Investigator: Statistics Canada
Population: Paid and unpaid "career-oriented people working as artists, administrators, professionals and technicians" in visual arts, crafts, literature, dance, theatre, music, film and video, broadcasting, sound recording, book publishing, magazine publishing, public libraries and "heritage institutions."
Identification method: Membership lists provided by cultural-sector professional associations and unions, publishers, recording companies, public libraries and heritage institutions, with less complete data on workers in design, cultural education and private libraries. Approximately 1000 lists in all.
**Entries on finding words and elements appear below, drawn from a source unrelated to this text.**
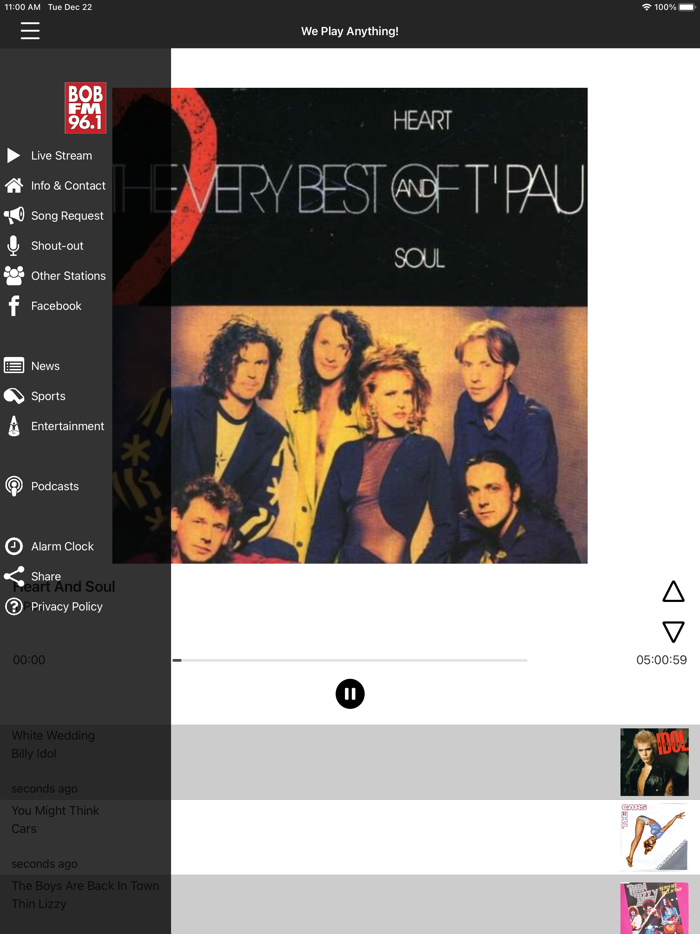Image resolution: width=700 pixels, height=934 pixels.
Task: Click the up triangle arrow
Action: pos(673,591)
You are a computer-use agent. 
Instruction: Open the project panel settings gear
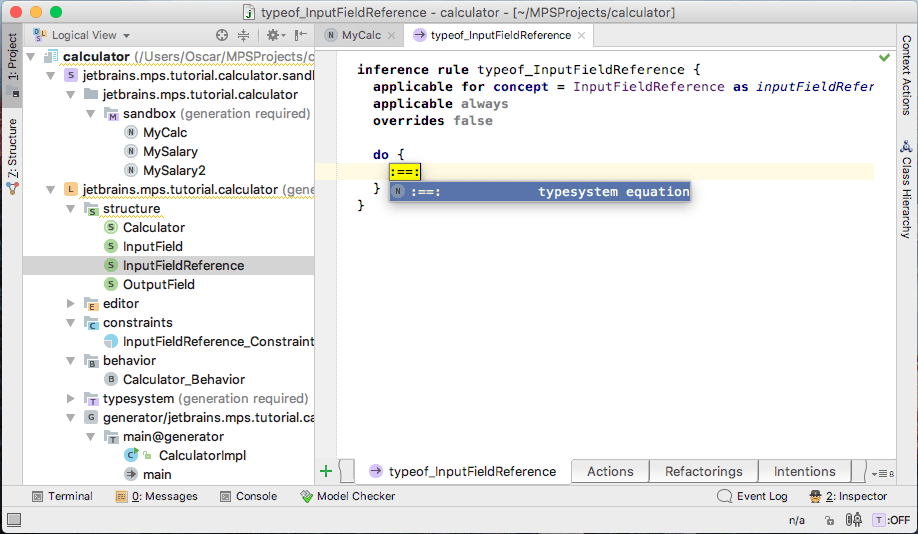[x=272, y=35]
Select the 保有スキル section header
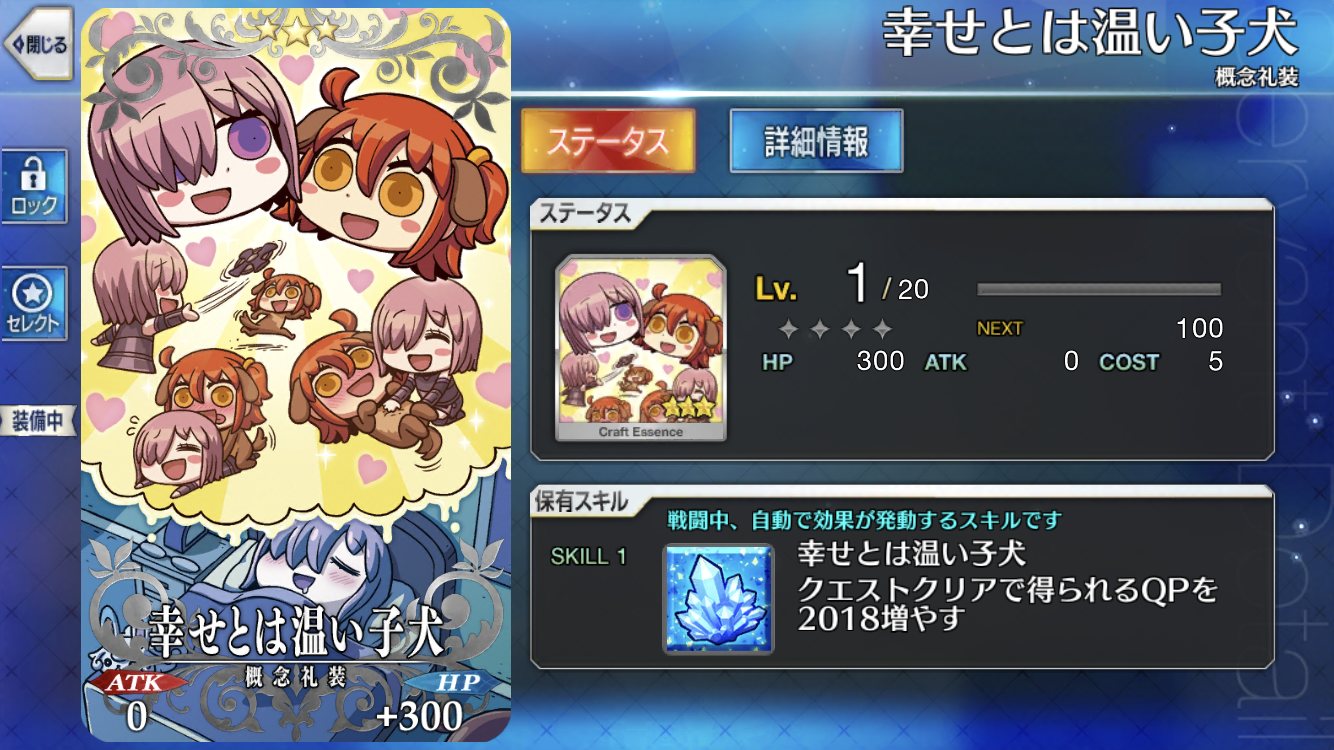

Sampling procedure: Sampled from lists; further information unavailable in works reviewed.
N and Response rate: Unavailable in works reviewed.
Publications: Statistics Canada, Focus on Culture 7, 3 (1994)
Jeffrey Frank, "Canada’s Cultural Labour Force." Canadian Social Trends, Summer 1996.
Summary: The most ambitious survey of artists in Canada, the Cultural Labour Force Survey interviewed a wide range of artists, as well as individuals working for cultural organizations in managerial, technical and related jobs. Commissioned by Canada’s Human Resources Development Ministry the study was undertaken by the Culture Statistics Program of Statistics Canada. It focussed on demographic characteristics, labor market status, employment patterns and income. Artists for whom artistic work was not a primary source of income and artists dependent upon freelance or other contingent work may be underrepresented.